Saved data entries:
--- --- ---

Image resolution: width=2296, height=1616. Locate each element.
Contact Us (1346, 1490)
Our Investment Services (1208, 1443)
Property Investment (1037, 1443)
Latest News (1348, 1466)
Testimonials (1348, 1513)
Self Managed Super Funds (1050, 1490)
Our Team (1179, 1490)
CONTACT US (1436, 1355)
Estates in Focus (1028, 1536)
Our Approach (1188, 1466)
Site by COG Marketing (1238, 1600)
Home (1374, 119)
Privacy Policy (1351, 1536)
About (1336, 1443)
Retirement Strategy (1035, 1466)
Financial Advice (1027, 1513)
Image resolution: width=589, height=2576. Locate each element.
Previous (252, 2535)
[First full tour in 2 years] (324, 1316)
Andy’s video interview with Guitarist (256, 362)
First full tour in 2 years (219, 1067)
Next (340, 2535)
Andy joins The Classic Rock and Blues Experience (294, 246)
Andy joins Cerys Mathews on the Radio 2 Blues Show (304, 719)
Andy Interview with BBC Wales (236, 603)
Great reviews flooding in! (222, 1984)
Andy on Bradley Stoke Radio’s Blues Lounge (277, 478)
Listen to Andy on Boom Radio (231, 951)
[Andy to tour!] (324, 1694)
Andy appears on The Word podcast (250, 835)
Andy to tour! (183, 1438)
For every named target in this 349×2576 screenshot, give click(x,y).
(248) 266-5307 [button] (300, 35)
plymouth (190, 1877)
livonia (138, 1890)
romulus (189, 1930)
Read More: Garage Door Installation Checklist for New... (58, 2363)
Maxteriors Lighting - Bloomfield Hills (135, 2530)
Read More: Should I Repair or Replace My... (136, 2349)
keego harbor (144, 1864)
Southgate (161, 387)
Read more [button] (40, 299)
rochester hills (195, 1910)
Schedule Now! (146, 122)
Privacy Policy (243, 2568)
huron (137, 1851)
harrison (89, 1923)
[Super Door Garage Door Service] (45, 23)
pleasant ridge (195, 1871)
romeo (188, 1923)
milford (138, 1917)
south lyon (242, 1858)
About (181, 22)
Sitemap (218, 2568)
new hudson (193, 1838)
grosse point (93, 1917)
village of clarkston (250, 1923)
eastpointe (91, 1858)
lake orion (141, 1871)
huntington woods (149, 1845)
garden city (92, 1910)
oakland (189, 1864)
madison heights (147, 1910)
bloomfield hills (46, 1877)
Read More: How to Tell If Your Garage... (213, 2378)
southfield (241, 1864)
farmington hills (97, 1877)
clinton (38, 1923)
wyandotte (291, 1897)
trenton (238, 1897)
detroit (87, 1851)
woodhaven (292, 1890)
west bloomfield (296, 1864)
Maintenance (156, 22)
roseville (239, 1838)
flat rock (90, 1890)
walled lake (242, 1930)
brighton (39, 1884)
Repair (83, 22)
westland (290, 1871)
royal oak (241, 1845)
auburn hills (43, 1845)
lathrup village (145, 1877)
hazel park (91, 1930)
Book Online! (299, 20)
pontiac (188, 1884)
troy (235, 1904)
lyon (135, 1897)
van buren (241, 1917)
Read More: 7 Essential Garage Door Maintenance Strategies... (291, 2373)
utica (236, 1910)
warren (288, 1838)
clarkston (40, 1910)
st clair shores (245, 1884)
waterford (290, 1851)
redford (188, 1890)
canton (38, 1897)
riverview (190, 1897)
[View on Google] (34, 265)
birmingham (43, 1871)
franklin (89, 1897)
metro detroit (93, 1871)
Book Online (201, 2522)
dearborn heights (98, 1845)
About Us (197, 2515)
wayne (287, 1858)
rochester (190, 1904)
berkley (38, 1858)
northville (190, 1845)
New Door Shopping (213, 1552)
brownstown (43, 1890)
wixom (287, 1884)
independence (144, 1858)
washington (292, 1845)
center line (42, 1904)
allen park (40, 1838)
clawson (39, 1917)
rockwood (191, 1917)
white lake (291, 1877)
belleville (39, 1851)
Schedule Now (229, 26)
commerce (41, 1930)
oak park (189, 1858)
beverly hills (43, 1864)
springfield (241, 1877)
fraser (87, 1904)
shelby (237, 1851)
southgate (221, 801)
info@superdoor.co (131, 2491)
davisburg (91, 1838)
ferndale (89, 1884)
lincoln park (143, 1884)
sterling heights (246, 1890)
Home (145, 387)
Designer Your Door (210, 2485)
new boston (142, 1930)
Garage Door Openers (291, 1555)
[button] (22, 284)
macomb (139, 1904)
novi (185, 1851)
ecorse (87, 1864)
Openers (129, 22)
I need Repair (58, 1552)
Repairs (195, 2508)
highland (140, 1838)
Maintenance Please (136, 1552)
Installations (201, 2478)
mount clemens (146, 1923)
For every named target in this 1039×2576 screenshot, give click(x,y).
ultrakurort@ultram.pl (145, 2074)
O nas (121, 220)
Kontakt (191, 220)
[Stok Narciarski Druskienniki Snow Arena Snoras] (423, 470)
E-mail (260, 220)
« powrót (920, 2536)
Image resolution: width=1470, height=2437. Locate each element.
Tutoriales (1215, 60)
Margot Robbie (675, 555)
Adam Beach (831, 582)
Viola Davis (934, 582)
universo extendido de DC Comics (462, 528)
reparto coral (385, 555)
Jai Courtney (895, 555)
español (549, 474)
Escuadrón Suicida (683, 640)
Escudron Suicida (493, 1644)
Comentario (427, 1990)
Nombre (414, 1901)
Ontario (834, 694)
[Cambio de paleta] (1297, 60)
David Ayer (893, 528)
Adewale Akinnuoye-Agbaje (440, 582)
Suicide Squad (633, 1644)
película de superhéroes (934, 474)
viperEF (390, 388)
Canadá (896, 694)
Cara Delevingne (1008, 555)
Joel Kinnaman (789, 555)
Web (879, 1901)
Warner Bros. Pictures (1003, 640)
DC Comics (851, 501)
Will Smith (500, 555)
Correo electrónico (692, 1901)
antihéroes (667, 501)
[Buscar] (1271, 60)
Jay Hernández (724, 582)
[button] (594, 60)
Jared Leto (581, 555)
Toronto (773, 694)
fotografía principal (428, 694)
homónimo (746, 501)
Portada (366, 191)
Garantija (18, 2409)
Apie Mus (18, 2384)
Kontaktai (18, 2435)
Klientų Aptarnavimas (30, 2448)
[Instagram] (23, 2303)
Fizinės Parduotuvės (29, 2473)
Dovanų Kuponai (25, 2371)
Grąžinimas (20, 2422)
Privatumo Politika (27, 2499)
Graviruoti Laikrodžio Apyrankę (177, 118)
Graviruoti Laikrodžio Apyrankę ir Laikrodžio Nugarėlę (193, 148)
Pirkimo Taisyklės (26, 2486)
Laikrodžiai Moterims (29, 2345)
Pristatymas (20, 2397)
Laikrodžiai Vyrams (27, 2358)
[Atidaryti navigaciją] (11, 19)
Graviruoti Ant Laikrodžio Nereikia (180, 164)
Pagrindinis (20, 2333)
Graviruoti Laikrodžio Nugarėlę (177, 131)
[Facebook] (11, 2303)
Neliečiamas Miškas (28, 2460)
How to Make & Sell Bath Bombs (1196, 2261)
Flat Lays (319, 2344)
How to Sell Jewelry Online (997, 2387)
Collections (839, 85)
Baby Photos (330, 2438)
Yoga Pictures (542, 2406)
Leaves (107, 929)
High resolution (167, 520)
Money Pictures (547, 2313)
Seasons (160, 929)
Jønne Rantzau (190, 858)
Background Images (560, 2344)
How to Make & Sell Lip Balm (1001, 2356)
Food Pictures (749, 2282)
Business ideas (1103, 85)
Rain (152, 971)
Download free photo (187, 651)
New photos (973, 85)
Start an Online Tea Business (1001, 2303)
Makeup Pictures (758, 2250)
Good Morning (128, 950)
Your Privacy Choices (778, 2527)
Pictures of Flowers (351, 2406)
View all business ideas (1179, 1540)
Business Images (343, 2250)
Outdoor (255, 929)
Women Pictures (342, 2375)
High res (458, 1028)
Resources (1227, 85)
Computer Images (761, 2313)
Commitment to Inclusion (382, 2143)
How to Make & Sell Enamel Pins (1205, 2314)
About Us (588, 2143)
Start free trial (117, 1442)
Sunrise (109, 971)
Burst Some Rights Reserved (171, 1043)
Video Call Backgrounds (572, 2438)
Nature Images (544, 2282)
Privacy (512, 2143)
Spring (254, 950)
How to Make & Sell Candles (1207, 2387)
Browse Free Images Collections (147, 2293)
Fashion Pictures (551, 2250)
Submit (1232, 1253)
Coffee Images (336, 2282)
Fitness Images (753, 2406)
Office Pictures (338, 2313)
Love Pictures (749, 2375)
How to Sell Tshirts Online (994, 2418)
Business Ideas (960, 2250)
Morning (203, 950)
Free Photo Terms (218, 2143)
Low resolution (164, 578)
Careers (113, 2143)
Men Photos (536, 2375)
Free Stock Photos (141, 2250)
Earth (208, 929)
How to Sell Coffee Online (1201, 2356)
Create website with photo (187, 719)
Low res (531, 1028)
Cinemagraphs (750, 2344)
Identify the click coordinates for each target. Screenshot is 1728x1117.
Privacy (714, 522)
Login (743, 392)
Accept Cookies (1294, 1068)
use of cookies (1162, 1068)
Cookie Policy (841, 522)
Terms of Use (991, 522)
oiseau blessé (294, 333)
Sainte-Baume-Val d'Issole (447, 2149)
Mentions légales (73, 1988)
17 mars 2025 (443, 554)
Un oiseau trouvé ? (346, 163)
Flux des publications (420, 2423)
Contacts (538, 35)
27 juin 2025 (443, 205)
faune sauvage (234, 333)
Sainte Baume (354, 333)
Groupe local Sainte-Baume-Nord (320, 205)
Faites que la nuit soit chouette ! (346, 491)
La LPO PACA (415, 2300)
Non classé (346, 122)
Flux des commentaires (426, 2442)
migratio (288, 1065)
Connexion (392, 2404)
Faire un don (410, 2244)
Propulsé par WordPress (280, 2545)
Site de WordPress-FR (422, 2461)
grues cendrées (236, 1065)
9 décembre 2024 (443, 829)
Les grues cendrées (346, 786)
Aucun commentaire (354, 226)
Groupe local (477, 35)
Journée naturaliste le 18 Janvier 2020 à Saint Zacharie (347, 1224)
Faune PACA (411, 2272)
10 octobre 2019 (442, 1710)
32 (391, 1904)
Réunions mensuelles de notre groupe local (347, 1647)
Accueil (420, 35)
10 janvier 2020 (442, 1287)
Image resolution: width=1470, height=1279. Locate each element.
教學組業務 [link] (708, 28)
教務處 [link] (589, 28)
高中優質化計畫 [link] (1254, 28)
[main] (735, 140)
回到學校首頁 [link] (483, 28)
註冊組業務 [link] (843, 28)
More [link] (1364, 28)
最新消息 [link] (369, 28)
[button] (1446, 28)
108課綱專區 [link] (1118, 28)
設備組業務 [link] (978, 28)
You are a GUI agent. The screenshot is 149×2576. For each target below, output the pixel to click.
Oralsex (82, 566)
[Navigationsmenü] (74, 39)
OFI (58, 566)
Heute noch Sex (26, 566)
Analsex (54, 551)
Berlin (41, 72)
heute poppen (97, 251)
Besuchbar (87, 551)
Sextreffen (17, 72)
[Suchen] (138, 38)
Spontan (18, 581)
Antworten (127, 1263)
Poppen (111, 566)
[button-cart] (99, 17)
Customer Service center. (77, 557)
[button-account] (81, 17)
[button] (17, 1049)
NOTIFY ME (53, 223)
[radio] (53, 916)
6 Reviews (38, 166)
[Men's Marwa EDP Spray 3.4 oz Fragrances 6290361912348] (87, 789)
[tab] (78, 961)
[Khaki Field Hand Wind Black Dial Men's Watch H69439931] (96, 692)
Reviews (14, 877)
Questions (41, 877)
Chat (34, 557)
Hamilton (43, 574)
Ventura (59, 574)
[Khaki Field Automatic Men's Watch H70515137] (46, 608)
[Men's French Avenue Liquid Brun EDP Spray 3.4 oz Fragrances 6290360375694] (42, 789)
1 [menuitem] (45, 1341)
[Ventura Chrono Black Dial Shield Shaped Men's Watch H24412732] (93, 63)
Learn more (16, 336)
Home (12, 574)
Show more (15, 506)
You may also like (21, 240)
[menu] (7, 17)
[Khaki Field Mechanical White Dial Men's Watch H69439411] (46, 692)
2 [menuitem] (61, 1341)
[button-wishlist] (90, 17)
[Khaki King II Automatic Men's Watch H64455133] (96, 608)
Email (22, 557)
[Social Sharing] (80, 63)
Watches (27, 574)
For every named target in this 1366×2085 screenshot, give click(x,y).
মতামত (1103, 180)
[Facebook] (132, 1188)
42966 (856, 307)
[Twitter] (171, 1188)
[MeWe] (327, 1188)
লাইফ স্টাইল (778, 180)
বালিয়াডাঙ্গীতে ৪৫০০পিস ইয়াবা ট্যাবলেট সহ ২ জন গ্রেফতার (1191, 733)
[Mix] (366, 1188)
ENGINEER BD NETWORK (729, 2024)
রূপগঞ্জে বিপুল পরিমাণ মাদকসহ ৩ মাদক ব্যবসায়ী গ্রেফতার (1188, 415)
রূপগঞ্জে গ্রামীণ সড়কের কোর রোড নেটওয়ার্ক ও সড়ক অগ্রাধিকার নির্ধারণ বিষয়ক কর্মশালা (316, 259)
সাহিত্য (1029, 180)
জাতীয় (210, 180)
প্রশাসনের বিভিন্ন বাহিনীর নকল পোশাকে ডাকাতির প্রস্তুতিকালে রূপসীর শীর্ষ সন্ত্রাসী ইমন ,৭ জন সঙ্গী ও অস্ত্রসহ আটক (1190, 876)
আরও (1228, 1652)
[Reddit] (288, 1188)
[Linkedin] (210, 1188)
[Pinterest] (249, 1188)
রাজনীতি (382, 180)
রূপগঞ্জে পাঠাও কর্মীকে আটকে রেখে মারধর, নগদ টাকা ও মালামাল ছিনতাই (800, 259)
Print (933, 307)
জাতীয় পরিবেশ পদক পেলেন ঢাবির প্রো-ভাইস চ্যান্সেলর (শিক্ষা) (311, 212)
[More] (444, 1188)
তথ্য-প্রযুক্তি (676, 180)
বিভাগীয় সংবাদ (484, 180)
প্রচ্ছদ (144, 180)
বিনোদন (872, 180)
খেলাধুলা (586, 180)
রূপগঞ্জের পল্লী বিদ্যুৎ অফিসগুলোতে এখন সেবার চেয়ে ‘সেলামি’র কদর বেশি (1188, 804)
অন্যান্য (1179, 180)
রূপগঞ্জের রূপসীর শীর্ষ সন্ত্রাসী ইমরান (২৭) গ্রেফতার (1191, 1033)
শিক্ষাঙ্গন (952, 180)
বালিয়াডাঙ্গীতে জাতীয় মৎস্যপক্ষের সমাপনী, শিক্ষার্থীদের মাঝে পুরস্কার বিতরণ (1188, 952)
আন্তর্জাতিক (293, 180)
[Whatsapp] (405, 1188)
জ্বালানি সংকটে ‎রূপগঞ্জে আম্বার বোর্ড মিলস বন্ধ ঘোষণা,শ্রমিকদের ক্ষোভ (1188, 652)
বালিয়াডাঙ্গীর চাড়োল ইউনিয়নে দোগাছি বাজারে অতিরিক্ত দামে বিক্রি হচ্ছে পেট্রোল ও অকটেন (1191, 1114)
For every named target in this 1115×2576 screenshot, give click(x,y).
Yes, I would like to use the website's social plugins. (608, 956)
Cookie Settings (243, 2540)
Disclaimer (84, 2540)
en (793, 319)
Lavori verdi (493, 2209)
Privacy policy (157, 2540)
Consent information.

--- --- ---

§ **WORK TASK**: Print the records above verbatim from their first line to the line containing "[First full tour in 2 years] (324, 1316)", both included, and stop there.

§ **EXERCISE ANSWER**:
Image resolution: width=2296, height=1616. Locate each element.
Contact Us (1346, 1490)
Our Investment Services (1208, 1443)
Property Investment (1037, 1443)
Latest News (1348, 1466)
Testimonials (1348, 1513)
Self Managed Super Funds (1050, 1490)
Our Team (1179, 1490)
CONTACT US (1436, 1355)
Estates in Focus (1028, 1536)
Our Approach (1188, 1466)
Site by COG Marketing (1238, 1600)
Home (1374, 119)
Privacy Policy (1351, 1536)
About (1336, 1443)
Retirement Strategy (1035, 1466)
Financial Advice (1027, 1513)
Image resolution: width=589, height=2576. Locate each element.
Previous (252, 2535)
[First full tour in 2 years] (324, 1316)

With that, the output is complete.